List each line of the data that holds the string "filter", please.

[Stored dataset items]
• • • • •
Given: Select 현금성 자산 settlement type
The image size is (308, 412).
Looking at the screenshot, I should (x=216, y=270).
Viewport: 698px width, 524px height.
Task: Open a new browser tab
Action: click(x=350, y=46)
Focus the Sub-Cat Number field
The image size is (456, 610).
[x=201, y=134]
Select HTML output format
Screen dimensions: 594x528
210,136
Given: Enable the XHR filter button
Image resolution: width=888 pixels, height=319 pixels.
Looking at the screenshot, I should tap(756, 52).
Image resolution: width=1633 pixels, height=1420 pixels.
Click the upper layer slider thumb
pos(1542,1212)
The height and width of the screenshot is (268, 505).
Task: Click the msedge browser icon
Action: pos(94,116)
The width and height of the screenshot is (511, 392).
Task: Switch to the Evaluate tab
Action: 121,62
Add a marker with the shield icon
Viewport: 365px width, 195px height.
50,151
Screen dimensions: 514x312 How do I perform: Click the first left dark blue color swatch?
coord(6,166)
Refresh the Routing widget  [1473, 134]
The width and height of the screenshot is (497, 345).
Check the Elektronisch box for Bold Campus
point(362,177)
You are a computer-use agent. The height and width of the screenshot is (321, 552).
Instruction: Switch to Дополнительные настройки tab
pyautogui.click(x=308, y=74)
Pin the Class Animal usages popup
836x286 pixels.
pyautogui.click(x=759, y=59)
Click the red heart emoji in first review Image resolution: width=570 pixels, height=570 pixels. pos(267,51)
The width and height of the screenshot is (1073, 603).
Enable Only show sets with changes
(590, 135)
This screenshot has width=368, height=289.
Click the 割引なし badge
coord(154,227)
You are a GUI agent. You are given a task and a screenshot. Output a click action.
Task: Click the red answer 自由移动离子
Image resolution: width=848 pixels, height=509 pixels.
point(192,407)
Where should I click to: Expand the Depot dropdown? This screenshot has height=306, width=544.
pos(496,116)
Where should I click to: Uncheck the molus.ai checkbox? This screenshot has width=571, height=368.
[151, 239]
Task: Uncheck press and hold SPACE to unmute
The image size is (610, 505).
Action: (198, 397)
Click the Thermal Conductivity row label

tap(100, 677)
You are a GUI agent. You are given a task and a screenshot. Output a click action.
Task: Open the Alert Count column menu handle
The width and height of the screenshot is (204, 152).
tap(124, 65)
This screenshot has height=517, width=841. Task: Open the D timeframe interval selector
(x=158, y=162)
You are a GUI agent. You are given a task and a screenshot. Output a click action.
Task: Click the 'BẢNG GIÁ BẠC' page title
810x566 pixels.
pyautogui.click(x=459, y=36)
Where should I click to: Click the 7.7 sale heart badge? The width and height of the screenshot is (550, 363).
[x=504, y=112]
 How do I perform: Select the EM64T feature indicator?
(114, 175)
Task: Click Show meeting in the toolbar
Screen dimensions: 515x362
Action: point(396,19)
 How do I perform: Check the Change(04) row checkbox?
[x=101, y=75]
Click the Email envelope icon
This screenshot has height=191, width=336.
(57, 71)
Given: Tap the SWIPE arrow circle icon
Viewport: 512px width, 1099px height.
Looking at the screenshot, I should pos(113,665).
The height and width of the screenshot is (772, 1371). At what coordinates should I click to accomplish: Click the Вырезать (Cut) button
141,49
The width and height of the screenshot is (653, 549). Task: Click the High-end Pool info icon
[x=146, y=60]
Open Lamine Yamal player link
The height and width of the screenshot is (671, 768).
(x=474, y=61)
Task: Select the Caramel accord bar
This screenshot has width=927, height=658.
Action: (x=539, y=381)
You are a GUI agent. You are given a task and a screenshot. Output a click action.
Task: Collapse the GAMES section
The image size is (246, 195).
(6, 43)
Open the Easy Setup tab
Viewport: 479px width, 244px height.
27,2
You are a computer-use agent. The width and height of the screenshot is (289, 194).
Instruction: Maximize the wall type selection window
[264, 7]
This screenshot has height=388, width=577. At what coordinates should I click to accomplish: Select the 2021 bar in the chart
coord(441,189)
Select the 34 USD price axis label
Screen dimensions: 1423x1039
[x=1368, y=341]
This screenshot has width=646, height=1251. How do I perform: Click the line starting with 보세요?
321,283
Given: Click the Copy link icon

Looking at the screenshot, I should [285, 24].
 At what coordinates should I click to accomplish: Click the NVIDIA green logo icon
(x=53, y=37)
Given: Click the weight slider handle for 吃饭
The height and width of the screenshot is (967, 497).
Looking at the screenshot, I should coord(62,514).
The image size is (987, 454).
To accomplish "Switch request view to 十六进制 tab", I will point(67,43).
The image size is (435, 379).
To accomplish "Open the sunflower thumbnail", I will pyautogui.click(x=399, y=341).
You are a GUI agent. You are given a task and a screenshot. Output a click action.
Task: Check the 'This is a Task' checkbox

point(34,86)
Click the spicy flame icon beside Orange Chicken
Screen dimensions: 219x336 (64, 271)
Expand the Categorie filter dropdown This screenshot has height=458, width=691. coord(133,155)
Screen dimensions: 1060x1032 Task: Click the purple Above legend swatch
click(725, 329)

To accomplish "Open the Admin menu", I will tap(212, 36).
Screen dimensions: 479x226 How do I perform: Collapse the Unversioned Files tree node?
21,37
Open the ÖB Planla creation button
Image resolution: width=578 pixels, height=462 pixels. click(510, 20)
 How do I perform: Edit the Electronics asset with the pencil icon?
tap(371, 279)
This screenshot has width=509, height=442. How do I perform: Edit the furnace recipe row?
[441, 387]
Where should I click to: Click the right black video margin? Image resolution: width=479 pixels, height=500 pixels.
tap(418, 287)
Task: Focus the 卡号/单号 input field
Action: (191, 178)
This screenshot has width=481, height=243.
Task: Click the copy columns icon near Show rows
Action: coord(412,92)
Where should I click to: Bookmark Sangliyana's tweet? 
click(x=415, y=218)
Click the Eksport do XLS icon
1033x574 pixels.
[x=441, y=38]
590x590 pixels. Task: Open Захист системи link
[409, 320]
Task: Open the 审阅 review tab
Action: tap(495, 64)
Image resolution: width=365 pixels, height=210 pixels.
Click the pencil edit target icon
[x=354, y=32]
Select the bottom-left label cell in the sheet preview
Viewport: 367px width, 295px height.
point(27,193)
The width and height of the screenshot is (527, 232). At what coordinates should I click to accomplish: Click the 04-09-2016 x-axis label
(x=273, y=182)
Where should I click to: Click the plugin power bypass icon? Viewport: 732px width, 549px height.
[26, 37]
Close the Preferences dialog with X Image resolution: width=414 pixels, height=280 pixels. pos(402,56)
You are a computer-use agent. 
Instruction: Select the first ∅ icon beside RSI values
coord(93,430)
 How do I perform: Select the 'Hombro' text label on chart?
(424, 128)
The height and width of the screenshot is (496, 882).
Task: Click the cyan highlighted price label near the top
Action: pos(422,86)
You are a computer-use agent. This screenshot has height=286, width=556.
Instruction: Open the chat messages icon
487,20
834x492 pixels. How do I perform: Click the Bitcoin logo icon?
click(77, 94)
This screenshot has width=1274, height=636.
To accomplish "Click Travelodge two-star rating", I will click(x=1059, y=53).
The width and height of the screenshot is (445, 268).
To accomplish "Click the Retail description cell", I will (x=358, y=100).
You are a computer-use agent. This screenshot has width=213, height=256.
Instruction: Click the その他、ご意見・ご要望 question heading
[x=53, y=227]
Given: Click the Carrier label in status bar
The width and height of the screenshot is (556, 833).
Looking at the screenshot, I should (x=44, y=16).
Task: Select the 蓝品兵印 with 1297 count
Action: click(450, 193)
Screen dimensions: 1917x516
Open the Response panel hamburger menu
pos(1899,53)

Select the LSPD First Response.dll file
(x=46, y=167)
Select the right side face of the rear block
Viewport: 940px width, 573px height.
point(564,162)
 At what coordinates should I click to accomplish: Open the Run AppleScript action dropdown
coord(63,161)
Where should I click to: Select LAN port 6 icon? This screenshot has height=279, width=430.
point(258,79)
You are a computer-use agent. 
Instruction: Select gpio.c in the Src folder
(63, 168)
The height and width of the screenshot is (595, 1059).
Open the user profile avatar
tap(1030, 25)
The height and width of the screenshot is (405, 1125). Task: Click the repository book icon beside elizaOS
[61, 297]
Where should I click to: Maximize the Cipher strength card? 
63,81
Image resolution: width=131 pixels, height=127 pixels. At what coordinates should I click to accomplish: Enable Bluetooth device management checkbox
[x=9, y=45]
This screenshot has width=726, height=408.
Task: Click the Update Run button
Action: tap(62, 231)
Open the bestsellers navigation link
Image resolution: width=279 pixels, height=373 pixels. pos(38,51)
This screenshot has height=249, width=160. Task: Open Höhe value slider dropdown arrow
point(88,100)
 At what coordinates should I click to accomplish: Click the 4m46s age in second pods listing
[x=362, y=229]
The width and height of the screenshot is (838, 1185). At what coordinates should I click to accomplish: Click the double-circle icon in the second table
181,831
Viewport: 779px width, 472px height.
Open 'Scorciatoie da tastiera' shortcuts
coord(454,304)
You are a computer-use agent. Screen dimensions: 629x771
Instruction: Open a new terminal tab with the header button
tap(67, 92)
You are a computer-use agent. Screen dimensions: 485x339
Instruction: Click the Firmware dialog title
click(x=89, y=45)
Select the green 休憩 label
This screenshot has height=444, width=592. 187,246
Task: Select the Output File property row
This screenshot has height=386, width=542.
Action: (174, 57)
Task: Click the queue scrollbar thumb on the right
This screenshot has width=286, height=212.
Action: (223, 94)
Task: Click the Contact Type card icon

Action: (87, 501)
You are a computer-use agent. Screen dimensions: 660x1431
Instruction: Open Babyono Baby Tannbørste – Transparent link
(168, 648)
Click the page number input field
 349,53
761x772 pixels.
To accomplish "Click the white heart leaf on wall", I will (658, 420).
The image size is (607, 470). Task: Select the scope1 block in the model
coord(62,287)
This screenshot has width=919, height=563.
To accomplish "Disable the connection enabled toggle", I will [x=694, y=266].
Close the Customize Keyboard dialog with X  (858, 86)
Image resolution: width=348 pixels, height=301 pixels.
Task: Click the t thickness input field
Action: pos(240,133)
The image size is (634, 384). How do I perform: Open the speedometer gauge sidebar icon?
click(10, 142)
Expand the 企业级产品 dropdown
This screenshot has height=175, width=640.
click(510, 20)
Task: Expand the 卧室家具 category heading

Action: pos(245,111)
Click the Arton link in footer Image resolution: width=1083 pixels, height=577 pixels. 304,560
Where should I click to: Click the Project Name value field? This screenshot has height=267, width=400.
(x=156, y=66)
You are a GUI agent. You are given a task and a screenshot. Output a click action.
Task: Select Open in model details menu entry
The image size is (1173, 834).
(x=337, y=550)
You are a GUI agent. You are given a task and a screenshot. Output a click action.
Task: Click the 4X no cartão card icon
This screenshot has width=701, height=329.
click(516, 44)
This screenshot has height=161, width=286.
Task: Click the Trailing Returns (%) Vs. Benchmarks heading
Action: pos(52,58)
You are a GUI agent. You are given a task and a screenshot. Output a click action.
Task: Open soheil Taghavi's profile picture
• • • • •
Solved exercise »
Given: Enable the XHR filter button
Expand the Categorie filter dropdown This screenshot has height=458, width=691. coord(133,155)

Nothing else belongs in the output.